Des disparités sectorielles marquées
L'IA ne progresse pas au même rythme dans tous les secteurs. Sans surprise, selon le baromètre, c'est l'informatique et le numérique qui arrive très largement en tête, avec un taux d’adoption de 27,2 % sur douze mois glissants. Il est suivi d’assez loin par les métiers du conseil et de la gestion à 13,3 %, puis par le commerce de gros à 11,9 %. À l'autre extrémité de l'échelle, les secteurs de la santé, de l'immobilier et de la restauration restent très timides, affichant un taux d'adoption inférieur à 3 %.
La France suit la même trajectoire que les États-Unis, avec du retard
Pour construire ce baromètre, Libeo s'est explicitement inspiré du Ramp AI Index américain, qui mesure l'adoption de l'IA à partir des dépenses réelles de plus de 50 000 entreprises clientes de la plateforme Ramp. La comparaison est instructive. Selon les données compilées par Libeo, aux États-Unis, l'adoption de l'IA a franchi le seuil de 50 % des entreprises au printemps 2026, là où le baromètre français plafonne autour de 8 %. L'étude note toutefois que le Ramp AI Index inclut les paiements par carte d'entreprise, y compris les abonnements individuels, quand le baromètre Libeo ne capte que les factures fournisseurs : la comparaison directe est donc à prendre avec précaution.
Ce qui est en revanche frappant, selon l'entreprise, c'est que la même bascule de marché entre OpenAI et Anthropic s'est produite aux États-Unis au même moment qu'en France.
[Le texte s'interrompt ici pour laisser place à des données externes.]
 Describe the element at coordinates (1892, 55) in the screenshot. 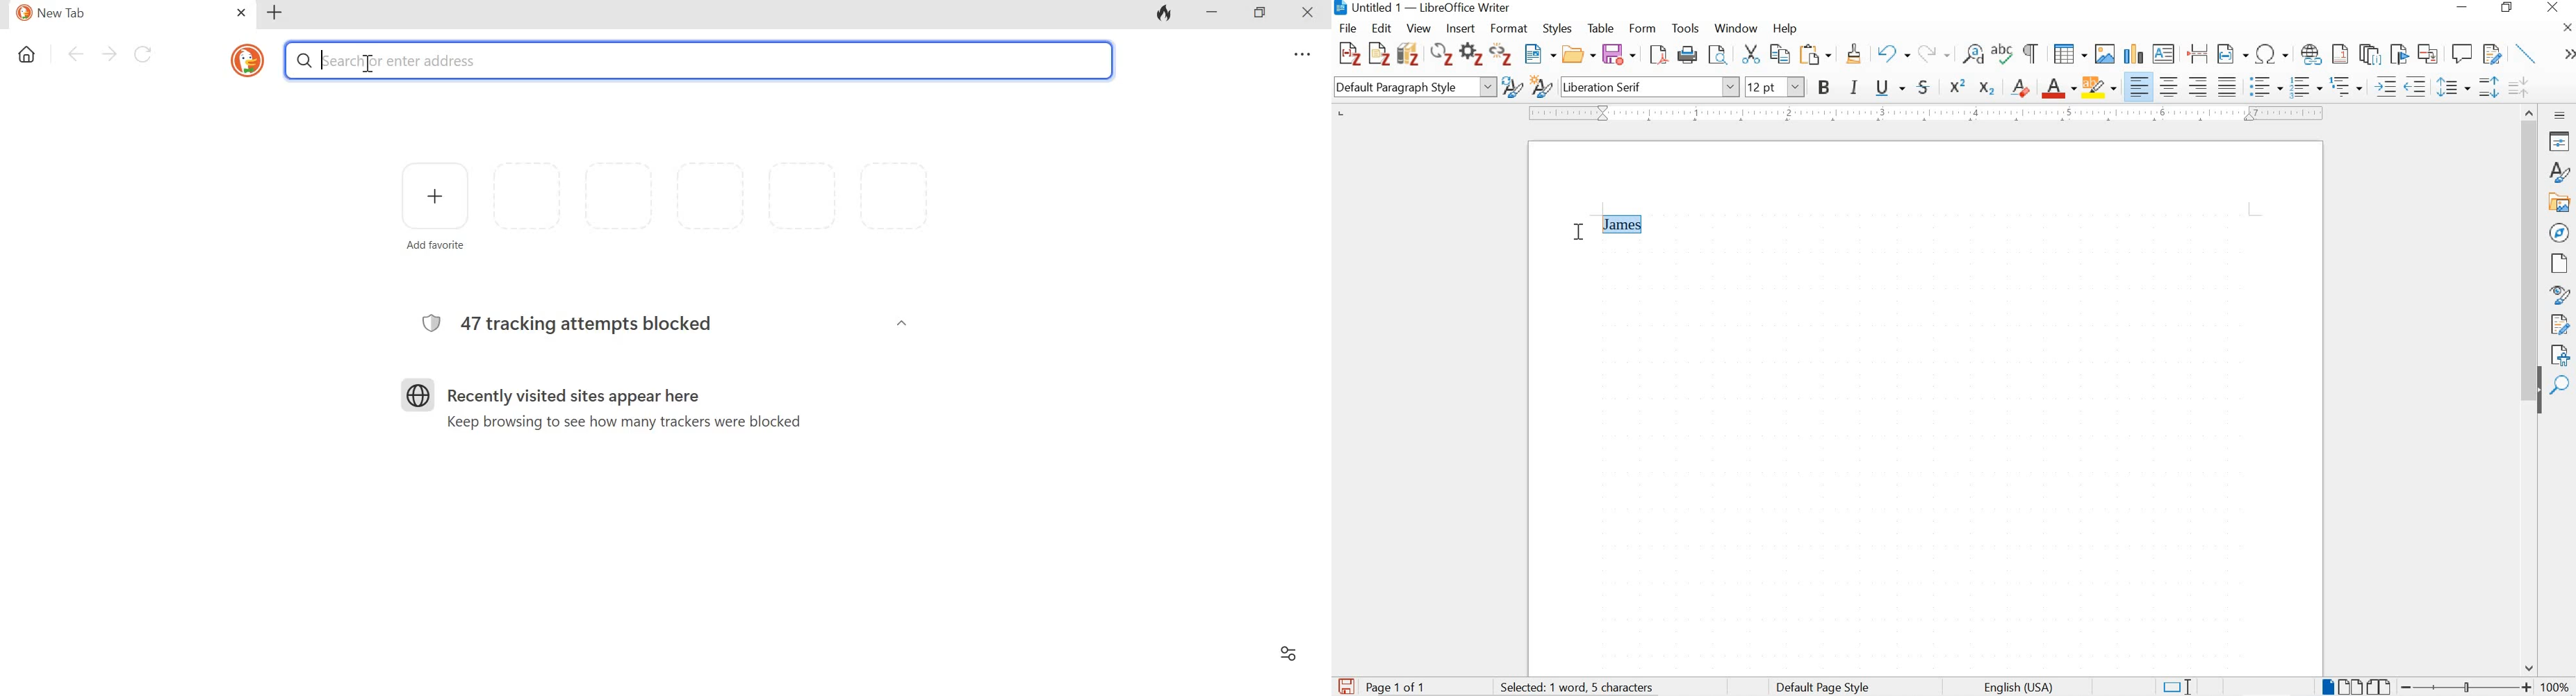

Ce parallélisme suggère, selon Libeo, un mouvement de fond commun aux marchés occidentaux plutôt qu'une spécificité nationale. Et il laisse entrevoir un potentiel de rattrapage considérable pour les PME françaises.
Une adoption qui s'ancre dans la durée
Malgré les écarts d’adoption, l'ancrage de l'IA semble s'inscrire dans la durée. L'enquête met en avant des signaux majeurs de maturité, comme la fidélité et la diversification des sources. Ainsi, près de 65 % des entreprises qui payaient un fournisseur d'IA il y a un an, étaient toujours actives récemment. Soit, un taux de rétention à un an qui accrédite l'idée que l'IA est désormais un poste de dépense récurrent et non un effet de mode.
Par ailleurs, près d'un adopteur sur quatre (24 %) paie désormais plusieurs fournisseurs en parallèle signe, selon le baromètre, d'une stratégie d'outillage plus mature, combinant les points forts de chaque plateforme.
À noter que Libeo prévient elle-même que ses chiffres constituent un plancher. Par conséquent, l'adoption réelle de l'intelligence artificielle dans les PME françaises serait donc nécessairement supérieure à ce que ces données révèlent, ce qui rend la dynamique observée d'autant plus significative.